26/11/2020Property Law + Conveyancing
26/11/2020Property Law + Conveyancing
What if your flat/housemates are not going to be tenants?
Penalties + Potential Compensation Claims for unlawful eviction
Alternative Application of Registrable Boarding House Occupancy Principles ➲ NSW
No names have been used and specific details have been omitted to protect our client's identity.
It is hard to believe that what occurred is actually possible, but it did happen! and could easily happen again.
This is the reason we are writing this article.
Like many home owners across Australia: Our client had simple needs and did not expect to have any legal problems.
As a consequence, he took a shortcut.
He did not consult with a lawyer regarding his legal agreement with his flat/housemates.
What could go wrong? right …
There are many websites online which provide a convenient online service to easily locate potential flat or housemates.
The websites do not offer legal advice, but they do have some general legal guides which can assist in typical scenarios.
If the flatmate is to be a tenant, then the recommendation is to use the standard State/Territory tenancy agreement, condition reports, etc.
We agree with this recommendation as far as it goes.
If your flat / housemates are to be lodgers or boarders.... then these websites may provide a free "common law” flatmate agreement.
We do NOT recommend you use this free agreement under any circumstances.
It will not take into account the factors which the Tribunals/Courts actually use to differentiate between a tenant and a lodger/boarder.
A lack of clarity regarding the legal status of your flat/housemates translates into a lack of certainty of regarding enforceability.
This can make all the difference when you are seeking to identify + enforce legal remedies.
Therefore, as occurred for our real client, it is possible that you could:
1️⃣ Use a free "common law" flatmate agreement;
2️⃣ Call your flat or housemate a lodger/boarder in the agreement; and
3️⃣ Proceed to consider evicting them for breach of failure to pay rent; only to find yourself …
➲ Facing a penalty of up to $22k for unlawfully evicting a tenant.
This is because, under the law, it makes no difference what the agreement is called, or how the parties are referred to in the agreement. What is important is the substance of the agreement based on an assessment of the characteristics of the arrangement (refer below for examples of characteristics that tend to indicate a lodger arrangement as opposed to a tenancy arrangement).
➲ In NSW there is a potential $22k penalty for unlawfully evicting tenants in NSW without a Tribunal or Court Order.
➲ In Qld the maximum penalty is 40 penalty units (currently $133.45 per unit) which equates to $5,338.
The penalties in other States or Territories will vary, and in addition to any applicable penalties, tenants will generally also have a right to claim for compensation due to the illegal eviction.

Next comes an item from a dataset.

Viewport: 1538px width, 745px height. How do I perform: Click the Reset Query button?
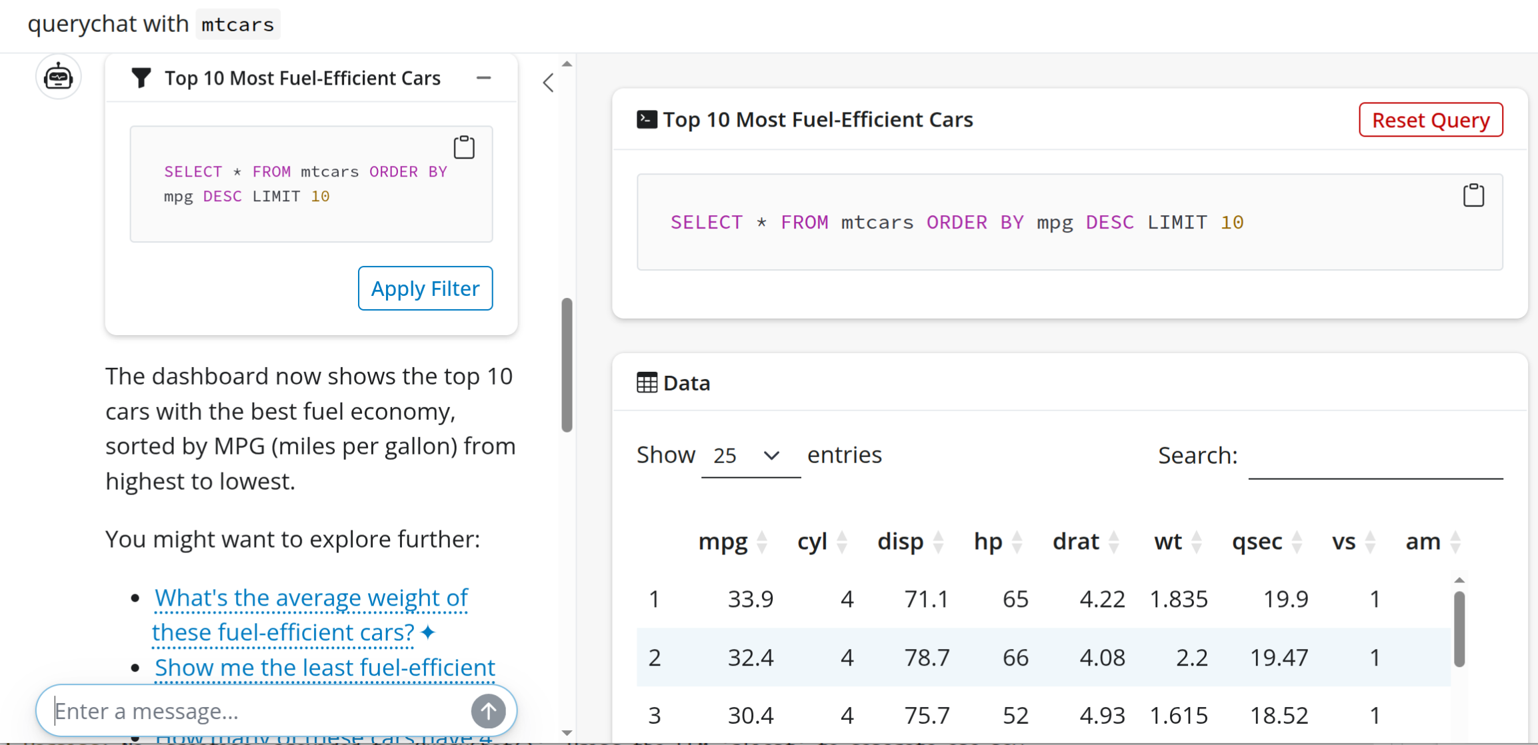[x=1430, y=120]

“As for what is a Lodger …
In most of the cases in which the superior courts have considered this question, they have distinguished common law tenants from lodgers on the basis that common law tenants have a right to occupy exclusively, while lodgers have a right to occupy that is not exclusive.

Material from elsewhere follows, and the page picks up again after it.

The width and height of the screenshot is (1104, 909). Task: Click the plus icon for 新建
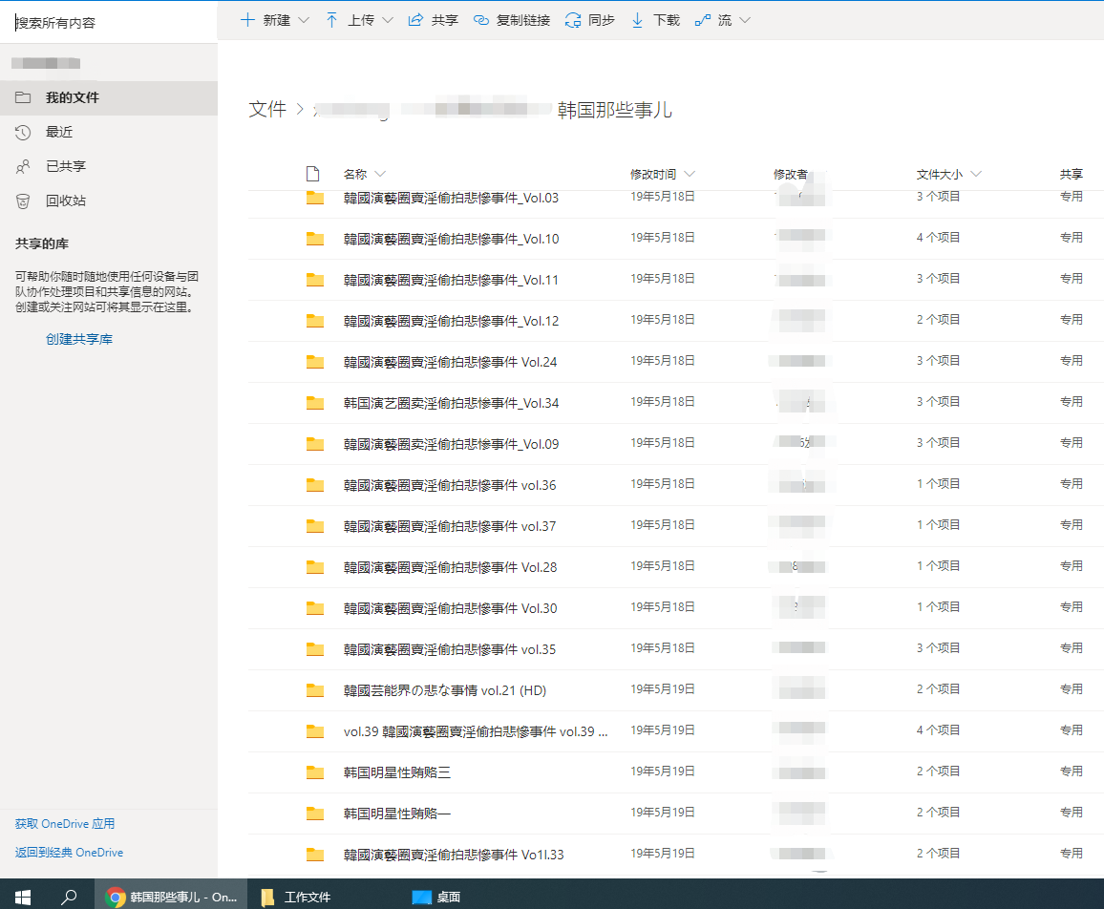[247, 20]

The Residential Tenancies Act 2010 (NSW) (the RT Act), however, provides that an agreement for a right to occupy that is not exclusive may be covered, while a lodger’s agreement is not covered.
Apparently the RT Act 2010 has in mind that lodgers have a defining characteristic other than a non-exclusive right to occupy, but the Act does not say what that defining characteristic is (emphasis added here + throughout).

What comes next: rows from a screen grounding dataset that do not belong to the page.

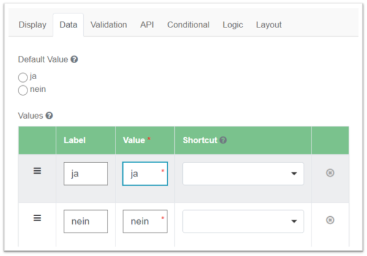Click the Default Value help icon

coord(74,59)
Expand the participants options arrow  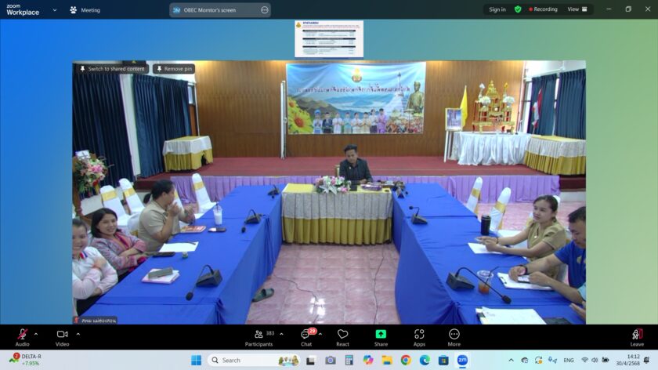tap(281, 333)
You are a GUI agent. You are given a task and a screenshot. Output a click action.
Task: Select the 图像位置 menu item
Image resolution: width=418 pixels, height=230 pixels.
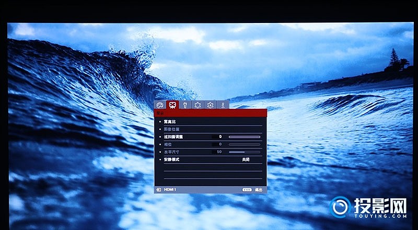pyautogui.click(x=171, y=129)
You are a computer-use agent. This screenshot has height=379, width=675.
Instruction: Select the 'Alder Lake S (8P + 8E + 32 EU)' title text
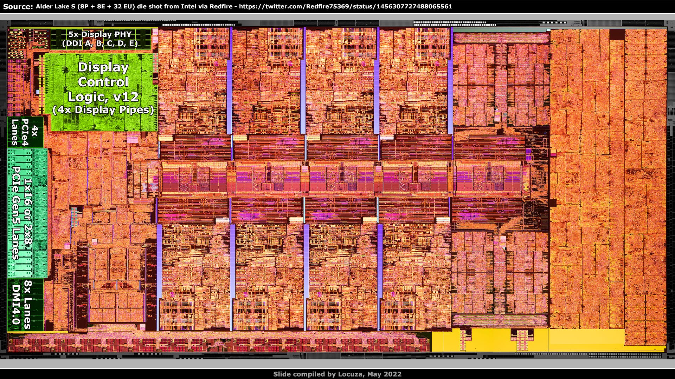pyautogui.click(x=85, y=6)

The case law does, however, indicate some other incidental characteristics of lodgers’ agreements.
In Noblett & Mansfield v Manley  SASR 155, the South Australian Supreme Court characterised a lodger as ‘one who resides as an inmate in another person’s house’, while the landlord ‘retains control over rooms and means of ingress and egress’.
In Street v Mountford  2 AC 809, the British House of Lords observed that a lodger’s landlord provides ‘attendance or services’, where a tenant’s landlord does not.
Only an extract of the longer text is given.